The principal federal taxes for individuals are the individual income tax and the social security tax, which is imposed on wages of US employees regardless of where they are employed and on wages of non-US employees employed in the US. In addition to the regular income tax, individuals may be subject to the alternative minimum tax (AMT), which is triggered where an individual’s AMT liability exceeds that individual’s regular income tax liability.

Most states and some municipalities impose individual income tax. State and local income taxes generally follow the federal income tax in the way income is calculated but they may use apportionment in some cases.

The tax year for individuals is generally the calendar year, although a fiscal year or a 52-53-week year may be used in certain circumstances (if the taxpayer regularly keeps books on that basis). Individuals generally must file a tax return by 15 April after the end of the tax year. Extensions of time to file are available, but all tax payments must be made by 15 April. Penalties and interest can apply for failure to file or for late filing.
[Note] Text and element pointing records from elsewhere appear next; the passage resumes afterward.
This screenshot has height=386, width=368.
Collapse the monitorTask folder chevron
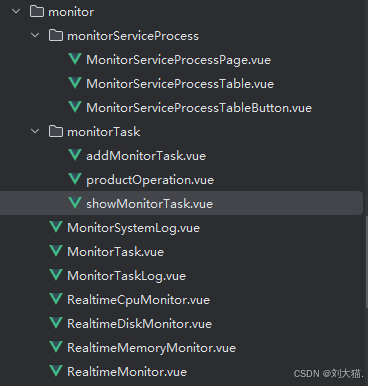pyautogui.click(x=35, y=131)
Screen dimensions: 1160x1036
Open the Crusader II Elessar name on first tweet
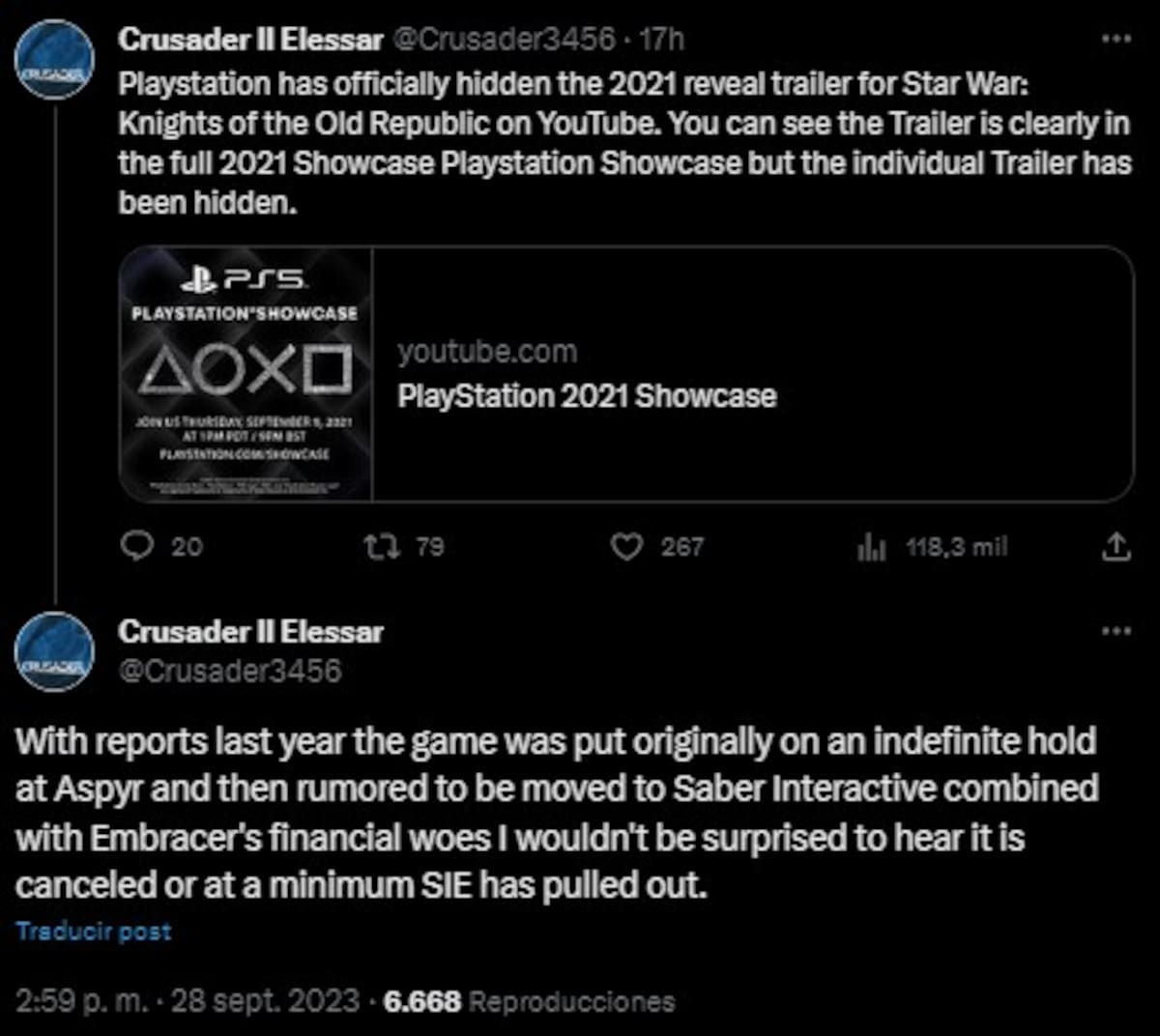250,39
All US citizens and residents, including resident aliens, pay federal tax on their worldwide income and are allowed a foreign tax credit for foreign taxes paid or accrued. Aliens who have entered the US as permanent residents and who have not officially surrendered or lost the right to permanent US residency are taxed as US residents. Also taxed as residents are aliens who meet a 'substantial presence test', which requires physical presence in the US for (1) 31 days during the current calendar year and (2) a weighted number of 183 days over the course of the current calendar year and the two immediately preceding calendar years.

Non-resident aliens pay US personal taxes on all income from US sources 'effectively connected' with trade or business in the US on a net basis at graduated rates. Investment and other fixed or determinable income not 'effectively connected' with a US trade or business is taxed at a flat rate of 30% or a lower treaty rate, regardless of the amount.

Taxable Income and Rates

The tax burden on individuals is low in the US, compared with other industrialised nations. It is a progressive system on paper, though this is complicated by an intricate system of tax regulations. For higher-income individuals, the US tax code phases out personal exemptions and imposes a ceiling on itemised deductions.
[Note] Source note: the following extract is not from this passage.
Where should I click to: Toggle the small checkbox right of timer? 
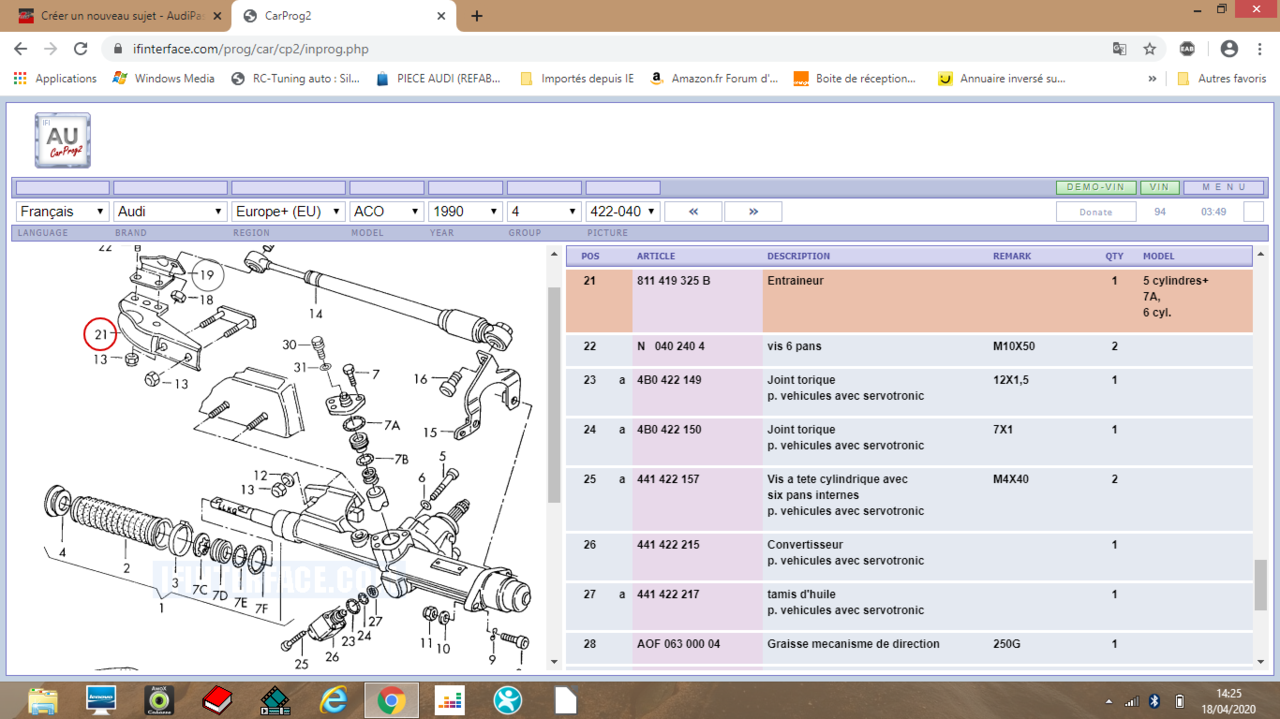click(x=1253, y=212)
In May 2001 the US Congress approved the Bush administration’s Economic Growth and Tax Relief Reconciliation Act (EGTRRA), which cuts taxes by US$1.35 trn over a decade. Under the legislation, marginal rates were reduced across the board. All of these tax breaks, including the reduction in tax rates and repeal of the estate tax, are set to expire at the stroke of midnight on December 31st 2010. This expiration of the tax measures, or 'sunsetting', is an accounting device that allows the government to consider the costs for a ten-year window to comply with congressional budget parameters. Additional legislation, and revised fiscal calculations, will be required to make the reductions permanent.

In May 2003 Congress passed a second sweeping tax-cut package, the Jobs and Growth Tax Relief Reconciliation Act (JGTRRA). The legislation, with a price tag of US$350 bn over a decade, accelerated the cuts to marginal rates, the increase in the child tax credit and marriage penalty relief provided by EGTRRA, and reduced taxes on certain corporate dividends and capital gains.
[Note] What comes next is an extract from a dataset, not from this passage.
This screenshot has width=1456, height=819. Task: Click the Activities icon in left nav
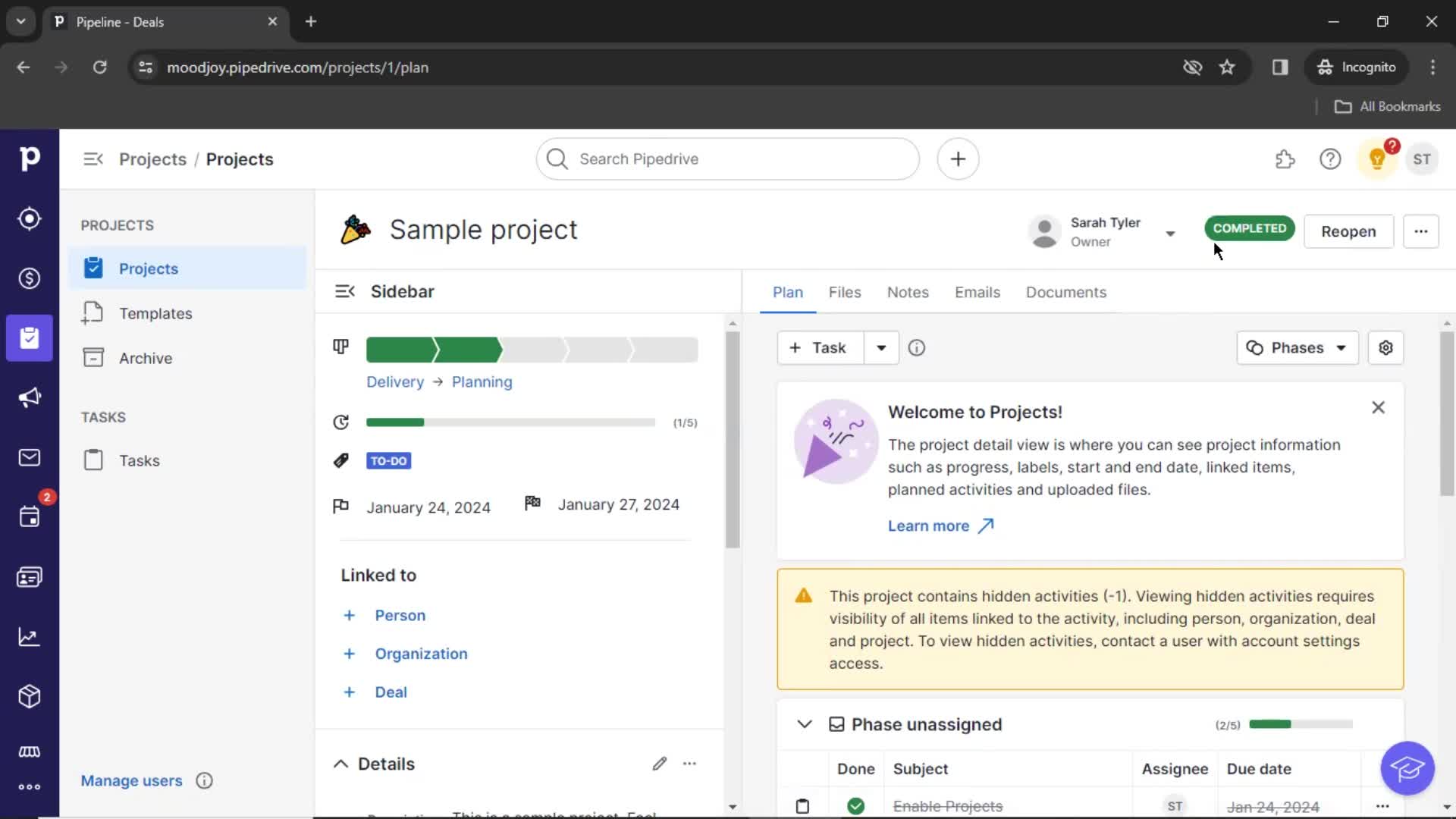(x=29, y=517)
In September 2004 Congress passed the Working Families Tax Relief Act (WFTRA) of 2004, a US$146 bn bill, which extended popular middle-income tax relief provided by JGTRRA. The legislation extended marriage penalty relief, the US$1,000 child tax credit and the expanded 10% income tax bracket through 2010. It also extended the increased AMT exemption amounts (US$58,000 for married couples and US$40,250 for singles) through 2005.